Some of the articles in "The New Age" provide convincing refutations of the topic under discussion, while other essays preach to the converted. Occasionally, he hits a bull's-eye: his essay on certain televangelists, written after the revelations about the Bakkers and before Swaggart's fall from grace, provides much information that is incriminating enough to push fence-sitting readers onto the greener side of skepticism. Other articles are valuable purely for historical reasons, such as his survey of perpetual motion machines. All too often, though, it feels like Gardner is shooting ducks in a very small barrel: easy targets, but bordering on the pathetic. One might argue that these articles are necessary because so many people believe in such garbage, but I can't imagine, for example, that his mocking summaries on the preposterous metaphysics expounded by Shirley MacLaine would convince anyone gullible enough to believe her in the first place. His chapters on the actress rarely offer direct refutation of her outlandish claims or point out their many contradictions.

The second deficiency is far more serious. Like many writers who collect their essays, Gardner has opted for reprinting the essays as they were written rather than rewriting them into a coherent and fluid whole. (His concession to the reader is to publish an afterword to each essay that reprints responses and updates information.) The problem with this unenterprising approach is twofold: since many of the essays were written on related or similar topics for disparate audiences, there is a lot of repetition, and the book bounces back and forth among subjects with no sense of direction. As a result, we read no less than four times, in nearly the same prose, about physicist John Taylor's testing of Uri Geller's "spoon-bending" trick, twice about Robert Browning's skepticism towards D. D. Home's seances, and so on. Likewise, instead of one chapter on Shirley MacLaine, we get two (three if you count the chapter on channeling), repeating much of the same information and placed in different parts of the book.

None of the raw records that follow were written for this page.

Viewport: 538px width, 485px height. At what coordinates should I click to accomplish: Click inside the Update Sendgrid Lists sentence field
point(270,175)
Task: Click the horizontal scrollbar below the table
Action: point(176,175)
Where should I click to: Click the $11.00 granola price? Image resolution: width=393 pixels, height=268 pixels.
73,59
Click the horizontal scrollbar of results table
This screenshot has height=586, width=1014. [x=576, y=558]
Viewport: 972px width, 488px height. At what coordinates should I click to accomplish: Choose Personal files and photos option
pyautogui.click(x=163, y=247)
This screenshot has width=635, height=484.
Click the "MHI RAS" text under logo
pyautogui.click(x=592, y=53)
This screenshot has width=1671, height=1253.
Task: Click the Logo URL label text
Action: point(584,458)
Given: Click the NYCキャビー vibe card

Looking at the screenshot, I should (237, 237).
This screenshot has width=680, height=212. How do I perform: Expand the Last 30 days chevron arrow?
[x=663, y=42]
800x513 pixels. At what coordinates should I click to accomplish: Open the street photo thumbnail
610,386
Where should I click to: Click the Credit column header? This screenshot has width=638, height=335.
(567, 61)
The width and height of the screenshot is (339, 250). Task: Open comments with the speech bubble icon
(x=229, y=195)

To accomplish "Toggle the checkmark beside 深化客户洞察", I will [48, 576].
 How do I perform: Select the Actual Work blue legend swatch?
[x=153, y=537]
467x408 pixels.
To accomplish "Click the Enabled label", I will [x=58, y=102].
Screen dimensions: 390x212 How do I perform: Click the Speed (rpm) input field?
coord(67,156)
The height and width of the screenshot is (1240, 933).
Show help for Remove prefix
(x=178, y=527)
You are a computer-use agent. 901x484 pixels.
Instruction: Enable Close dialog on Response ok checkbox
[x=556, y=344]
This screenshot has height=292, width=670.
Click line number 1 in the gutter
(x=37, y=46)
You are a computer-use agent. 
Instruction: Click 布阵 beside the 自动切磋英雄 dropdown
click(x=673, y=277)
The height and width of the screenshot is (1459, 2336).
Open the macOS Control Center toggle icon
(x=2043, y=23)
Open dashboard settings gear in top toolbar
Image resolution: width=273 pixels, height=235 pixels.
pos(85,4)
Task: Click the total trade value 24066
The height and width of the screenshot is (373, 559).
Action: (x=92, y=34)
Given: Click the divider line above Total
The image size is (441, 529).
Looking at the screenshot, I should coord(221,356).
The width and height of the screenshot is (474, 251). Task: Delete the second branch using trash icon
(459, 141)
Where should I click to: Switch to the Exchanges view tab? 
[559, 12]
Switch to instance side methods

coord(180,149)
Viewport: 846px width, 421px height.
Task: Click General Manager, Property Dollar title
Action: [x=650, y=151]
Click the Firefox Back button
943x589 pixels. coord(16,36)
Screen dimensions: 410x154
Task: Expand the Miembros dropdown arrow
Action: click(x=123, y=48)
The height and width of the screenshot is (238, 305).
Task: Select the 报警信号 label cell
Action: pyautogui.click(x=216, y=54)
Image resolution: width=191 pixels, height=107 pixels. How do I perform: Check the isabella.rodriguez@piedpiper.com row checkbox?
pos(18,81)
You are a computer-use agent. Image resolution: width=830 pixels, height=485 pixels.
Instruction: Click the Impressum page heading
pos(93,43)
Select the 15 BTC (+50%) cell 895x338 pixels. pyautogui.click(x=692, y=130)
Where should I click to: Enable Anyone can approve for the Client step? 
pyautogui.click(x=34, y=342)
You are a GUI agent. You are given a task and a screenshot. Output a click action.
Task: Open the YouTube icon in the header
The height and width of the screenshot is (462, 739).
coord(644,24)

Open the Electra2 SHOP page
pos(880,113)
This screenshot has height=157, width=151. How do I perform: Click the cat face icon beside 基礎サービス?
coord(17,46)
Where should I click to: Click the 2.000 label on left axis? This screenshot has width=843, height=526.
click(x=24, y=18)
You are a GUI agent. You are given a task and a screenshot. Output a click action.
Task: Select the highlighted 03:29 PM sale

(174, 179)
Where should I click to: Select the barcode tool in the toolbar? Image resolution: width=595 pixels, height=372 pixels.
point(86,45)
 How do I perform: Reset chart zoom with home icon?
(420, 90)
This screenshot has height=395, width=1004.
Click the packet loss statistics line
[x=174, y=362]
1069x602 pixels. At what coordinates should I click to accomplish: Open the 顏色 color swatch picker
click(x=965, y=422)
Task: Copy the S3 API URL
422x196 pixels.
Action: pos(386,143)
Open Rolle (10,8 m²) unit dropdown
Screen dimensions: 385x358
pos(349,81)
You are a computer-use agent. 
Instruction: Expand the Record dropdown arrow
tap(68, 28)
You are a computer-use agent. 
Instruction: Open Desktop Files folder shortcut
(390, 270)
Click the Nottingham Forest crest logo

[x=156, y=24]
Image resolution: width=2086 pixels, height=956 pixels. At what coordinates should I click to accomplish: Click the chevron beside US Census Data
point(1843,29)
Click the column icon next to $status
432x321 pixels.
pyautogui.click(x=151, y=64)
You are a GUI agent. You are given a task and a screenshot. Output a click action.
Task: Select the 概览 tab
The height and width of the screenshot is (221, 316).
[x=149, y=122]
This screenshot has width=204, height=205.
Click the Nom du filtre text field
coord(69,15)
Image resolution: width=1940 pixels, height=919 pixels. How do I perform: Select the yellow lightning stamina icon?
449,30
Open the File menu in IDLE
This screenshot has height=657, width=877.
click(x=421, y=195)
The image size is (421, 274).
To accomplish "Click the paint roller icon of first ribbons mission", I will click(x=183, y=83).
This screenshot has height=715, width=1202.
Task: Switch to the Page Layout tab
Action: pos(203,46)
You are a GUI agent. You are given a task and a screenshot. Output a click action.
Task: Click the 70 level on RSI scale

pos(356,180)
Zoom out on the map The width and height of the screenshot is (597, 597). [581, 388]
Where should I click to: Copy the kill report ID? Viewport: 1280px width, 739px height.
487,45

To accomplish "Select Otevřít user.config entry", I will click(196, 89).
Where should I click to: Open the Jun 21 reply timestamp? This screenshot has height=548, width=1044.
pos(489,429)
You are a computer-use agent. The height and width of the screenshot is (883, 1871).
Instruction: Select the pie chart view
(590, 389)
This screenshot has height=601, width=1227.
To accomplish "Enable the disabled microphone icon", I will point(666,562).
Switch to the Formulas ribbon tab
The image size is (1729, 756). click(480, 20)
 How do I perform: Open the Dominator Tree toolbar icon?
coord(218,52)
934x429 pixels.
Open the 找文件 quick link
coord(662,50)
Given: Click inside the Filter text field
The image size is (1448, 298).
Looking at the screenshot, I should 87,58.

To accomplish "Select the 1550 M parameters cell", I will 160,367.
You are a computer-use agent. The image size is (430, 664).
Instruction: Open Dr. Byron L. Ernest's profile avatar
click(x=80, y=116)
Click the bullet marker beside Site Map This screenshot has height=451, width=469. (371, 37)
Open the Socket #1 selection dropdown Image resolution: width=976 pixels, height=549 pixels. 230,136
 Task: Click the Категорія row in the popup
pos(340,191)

The final problem with the book is no fault of Gardner's: many of the essays are simply outdated--particularly those on borderline physics (such as superstring theory and the unsupported claims of Thomas Gold and Halton C. Arp, whose fifteen minutes are pretty much up). In fact, in 1996 Gardner published a sequel, "Weird Water and Fuzzy Logic," which I'm now eager to read.

Even though I've highlighted the negative aspects of this work, Gardner's analysis is trenchant and authoritative. Reading these essays made me realize that we need a "debunker's almanac"--an annual collection keeping up with the latest scams. In the meantime, I've ordered a subscription to "The Skeptical Inquirer."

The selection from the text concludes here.